The waistclothes of Mr. Pepys would, by now, have grown into broad sashes, with heavily fringed ends, and would be worn round the outside coat; for riding, this appears to have been the fashion, together with small peaked caps, like jockey caps, and high boots.

The ladies of this reign simplified the dress into a gown more tight to the bust, the sleeves more like the men’s, the skirt still very full, but not quite so long in the train.

Black hoods with or without capes were worn, and wide collars coming over the shoulders again came into fashion. The pinner, noticed by Pepys, was often worn.

A WOMAN OF THE TIME OF JAMES II. (1685-1689)

Notice the broad collar again in use, also the nosegay. The sleeves are more in the mannish fashion.

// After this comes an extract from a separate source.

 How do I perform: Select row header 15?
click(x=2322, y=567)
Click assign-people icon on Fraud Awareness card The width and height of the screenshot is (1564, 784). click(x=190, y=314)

But the most noticeable change occurs in the dress of countryfolk and ordinary citizens. The men began to drop all forms of doublet, and take to the long coat, a suit of black grogram below the knees, a sash, and a walking-stick; for the cold, a short black cloak. In the country the change would be very noticeable. The country town, the countryside, was, until a few years back, distinctly Puritanical in garb; there were Elizabethan doublets on old men, and wide Cromwellian breeches, patched doubtless, walked the market-place. Hair was worn short. Now the russet brown clothes take a decided character in the direction of the Persian coat and knickerbockers closed at the knee. The good-wife of the farmer knots a loose cloth over her head, and pops a broad-brimmed man’s hat over it. She has the sleeves of her dress made with turned-back cuffs, like her husband’s, ties her shoes with strings, laces her dress in front, so as to show a bright-coloured under-bodice, and, as like as not, wears a green pinner (an apron with bib, which was pinned on to the dress), and altogether brings herself up to date.

One might see the farmer’s wife riding to market with her eggs in a basket covered with a corner of her red cloak, and many a red cloak would she meet on the way to clep with on the times and the fashions. The green apron was a mark of a Quaker in America, and the Society of Friends was not by any means sad in colour until late in their history.